Bültenin 30. Paragrafında CAS, “Türkiye Futbol Federasyonu, çok sayıda kulübün adının geçtiği 2010-2011 sezonundaki şike olayında, bir alt lige düşürme cezasını şike yaptığı iddia edilen kulübün fiilinin ‘sahaya yansıma’ şartına bağlayarak şikeye cezalandıran maddenin uygulama alanını kısıtlamıştır” dedi.

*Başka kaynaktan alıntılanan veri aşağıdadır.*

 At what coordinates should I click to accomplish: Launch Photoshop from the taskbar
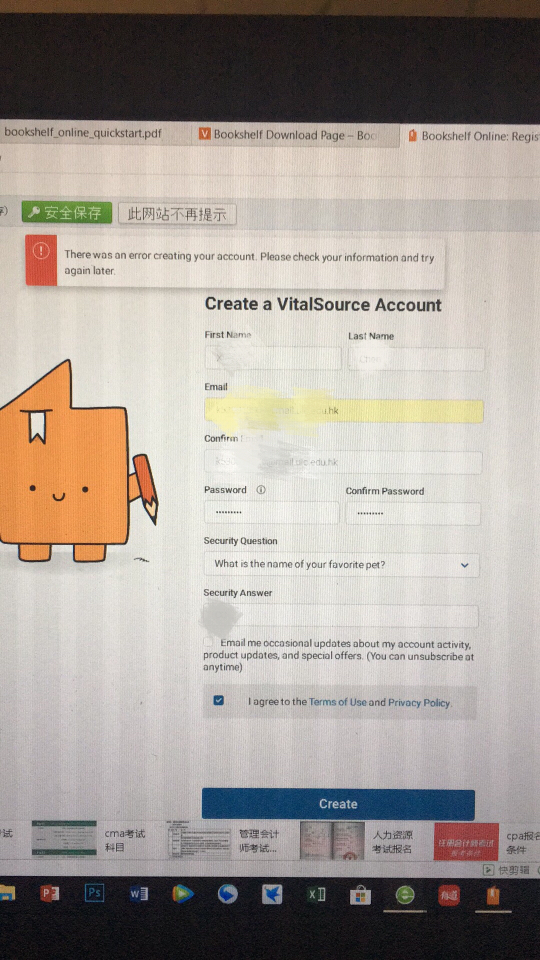(94, 893)

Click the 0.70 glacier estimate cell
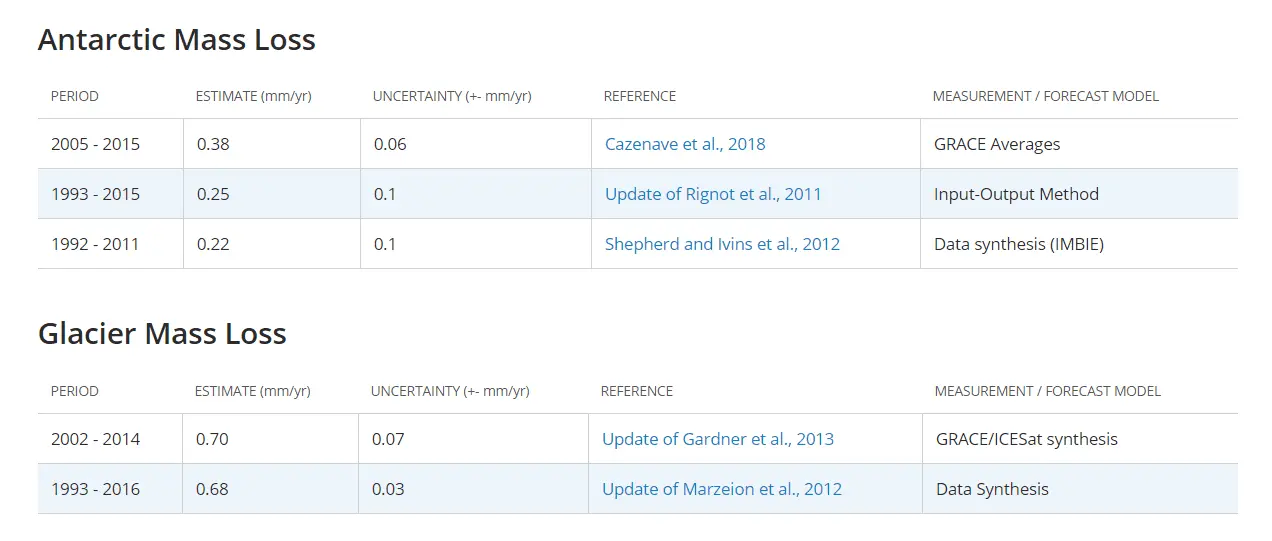(x=211, y=439)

Bu güzel haber sonrası Trabzonspor yönetiminin eli de güçlenmiş oldu. Konuyla ilgili konuşan başkan yardımcısı Önder Bülbüoğlu, “CAS’taki davamızın duruşması 15 Mart’ta görülecek. CAS’ın bülteni duruşma öncesinde yayınlaması elimizi çok güçlendirdi. Şimdi bu bülteni savunmamıza da ekleyerek CAS’taki duruşmaya katılacağız. Bizi hem ‘temiz’ hem de ‘mağdur’ olarak değerlendiren CAS’ın hakkaniyetli bir karar vereceğine inanıyoruz” diyor.

Bizde diyoruz ki, umarız Trabzonspor yine son dakika golü yemez!. Geciken adalet yerini bulur ve Trabzonspor’un kupası müzesine konur. Ben bir gün adaletin tecelli edeceğine gönülden inanıyorum, bu düşünceden de hiçbir zaman için vazgeçmedim. Nokta…


Direklerin takımı!

Trabzonspor bugüne kadar oynadığı maçlarda kale direğine tam 14 şutu isabet etmiş, yani gol olmamış ve bedavadan hem goller kaçmış hem de puanları havaya uçmuş…

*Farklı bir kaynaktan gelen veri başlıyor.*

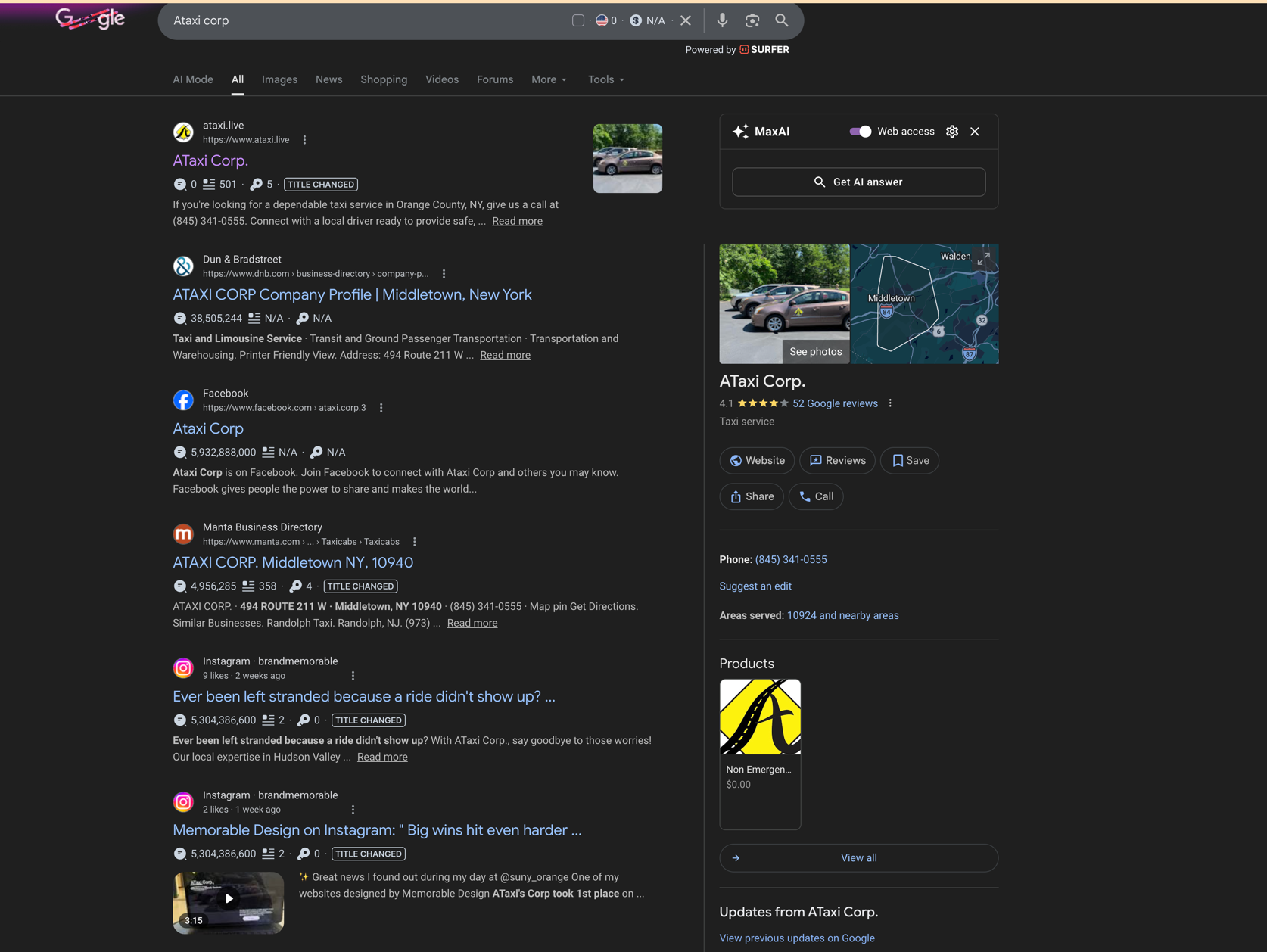Screen dimensions: 1267x952
Task: Click the magnifying glass search icon
Action: pos(782,20)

Yalnız burada sorgulanması gereken asıl konu forvetlerin daha dikkatli olması değil midir­? Ünal Karaman hoca çok daha fazla forvet oyuncularına gol çalışması yaptırması gerekmiyor mu? Bir takımın 14 şutu direkten dönüyorsa burada hem şansızlık hem de beceriksizlik vardır.  Bilmen yanılıyor muyum?

Asıl konuya gelelim. Rodellega’dan devam edelim. Şu sıralar Rodellega’ya bir haller olmuş. İsteksizliği var sanki. Diyeceğim şudur, Burak Yılmaz yok. Bu senin için büyük bir şans. Yani top tamamen sendeyken nedir bu halin anlam veremiyoruz.  Bu takım hem sana hem de Ekuban’a bel bağlamışken senin bu isteksiz tavrın hiç hoş değildir, haberin ola... Yeniden normale dönmen gerekiyor. Aksi halde bir bakmışsın ki yedek kulübesindesin. Demedi deme…

Hüseyin’e sıçramayı öğretin…

Hüseyin Türkmen Trabzonspor’un geleceği… Çok soğukkanlı oynuyor, ilk müdahalelerde başarılı, hiç riske girmiyor, maceracı asla değil, aklıyla hareket ediyor ve güçlü fiziğiyle savunmada lider bir duruşu var. Fakat Hüseyin Türkmen’in bana göre tek eksiği var o da hava toplarına çıktığında yeterli olamaması. Yani sıçrama eksiği var.

Ünal Karaman hocanın Hüseyin Türkmen’e bu konuda ekstra idmanlar yaptırması gerekiyor. Hüseyin’de daha çok çalışacak ve sıçrama yeteneğini geliştirecek. Biraz iddialı olacak ama Hüseyin bunu yaparsa bana göre Dünya’nın her takımında banko oynar.